Despite staggering economic growth, Bihar has one of the highest rates of child mortality in India.

Bihar has been in the news recently for recording an average growth rate of 11.3 per cent for the period between 2004 and 2009. Much has been written about the quality of governance and the improved state of roads. This is indeed commendable, and no mean achievement, for a State that had virtually become a “development outcast”. I was pleasantly surprised to note on a recent trip to Bihar the great improvement made in providing more schools and notably, a huge effort to tackle the complex issue of child labour.

The script for Bihar’s success story is incomplete, however. The State has the dubious distinction of having one of the highest rates of child mortality in India. Out of every 1,000 children born in Bihar, 85 will not live to see their fifth birthday (according to the third National Family Health Survey). The deaths of a third of these children are associated with malnutrition. In fact, the Citizen’s Alliance against Malnutrition states that over 58 per cent of children in Bihar are malnourished.

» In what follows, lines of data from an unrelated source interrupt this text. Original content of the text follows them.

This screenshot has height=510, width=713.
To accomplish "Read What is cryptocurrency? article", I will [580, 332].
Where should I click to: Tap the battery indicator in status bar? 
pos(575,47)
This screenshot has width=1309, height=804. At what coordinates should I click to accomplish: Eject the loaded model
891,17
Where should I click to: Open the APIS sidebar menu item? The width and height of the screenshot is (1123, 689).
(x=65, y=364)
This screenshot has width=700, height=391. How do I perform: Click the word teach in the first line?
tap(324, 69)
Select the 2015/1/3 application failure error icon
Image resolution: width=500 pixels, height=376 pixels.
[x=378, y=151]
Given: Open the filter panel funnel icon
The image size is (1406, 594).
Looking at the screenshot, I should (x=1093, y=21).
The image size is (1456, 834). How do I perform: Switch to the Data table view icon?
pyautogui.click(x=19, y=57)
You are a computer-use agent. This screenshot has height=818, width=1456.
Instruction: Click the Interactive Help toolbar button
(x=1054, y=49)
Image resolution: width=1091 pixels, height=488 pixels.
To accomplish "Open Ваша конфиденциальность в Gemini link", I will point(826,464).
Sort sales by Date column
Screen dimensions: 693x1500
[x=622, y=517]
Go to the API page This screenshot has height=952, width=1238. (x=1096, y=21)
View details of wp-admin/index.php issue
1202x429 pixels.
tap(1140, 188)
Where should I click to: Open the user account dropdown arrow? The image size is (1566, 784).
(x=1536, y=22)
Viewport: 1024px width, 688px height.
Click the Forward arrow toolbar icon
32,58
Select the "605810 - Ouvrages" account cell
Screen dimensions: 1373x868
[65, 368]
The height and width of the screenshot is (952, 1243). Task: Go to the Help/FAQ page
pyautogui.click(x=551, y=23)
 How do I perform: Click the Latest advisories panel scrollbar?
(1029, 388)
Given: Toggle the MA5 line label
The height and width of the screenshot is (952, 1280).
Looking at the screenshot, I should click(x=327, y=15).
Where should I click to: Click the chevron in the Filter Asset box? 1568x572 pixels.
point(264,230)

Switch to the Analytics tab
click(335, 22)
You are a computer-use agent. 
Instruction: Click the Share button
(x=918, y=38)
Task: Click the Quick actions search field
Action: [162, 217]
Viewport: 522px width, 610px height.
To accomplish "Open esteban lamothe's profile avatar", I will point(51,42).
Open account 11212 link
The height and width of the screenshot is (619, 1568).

And the State, despite spending crores of rupees on improving the state of the roads, has failed to utilise the funds allotted to it under the Integrated Child Development Services (ICDS) which is mandated with tackling under-nutrition among children under six years of age.

The anomaly between impressive economic growth and the appalling rates of child mortality and underweight children is not peculiar to Bihar. The country as a whole has recorded an impressive economic growth (real GDP per capita grew by 3.95 per cent per year between 1980 and 2005). Yet, the percentage of underweight children under 3 went down by just six per cent from 52 per cent in 1992-93 to 46 per cent in 2005-06. Evidence suggests that for every 3-4 per cent increase in per capita income, underweight rate should decline by one per cent. This has not been the case in India.

At the present rate of progress, India will reach the Millennium Development Goal 1 target on eradicating extreme hunger only by 2043.

As we move to greater economic growth rates, the challenge we face is to make this growth more inclusive, ensuring that all of us, especially the most disadvantaged and marginalised groups benefit from this economic growth. Children especially must see the benefits of this growth now if we are to sustain economic growth in the future.

The reality in 2010 is that almost 50 per cent of India’s children are malnourished. In the nation’s capital alone, 42.2 per cent of children under five are stunted and a shocking 26.1 per cent are underweight.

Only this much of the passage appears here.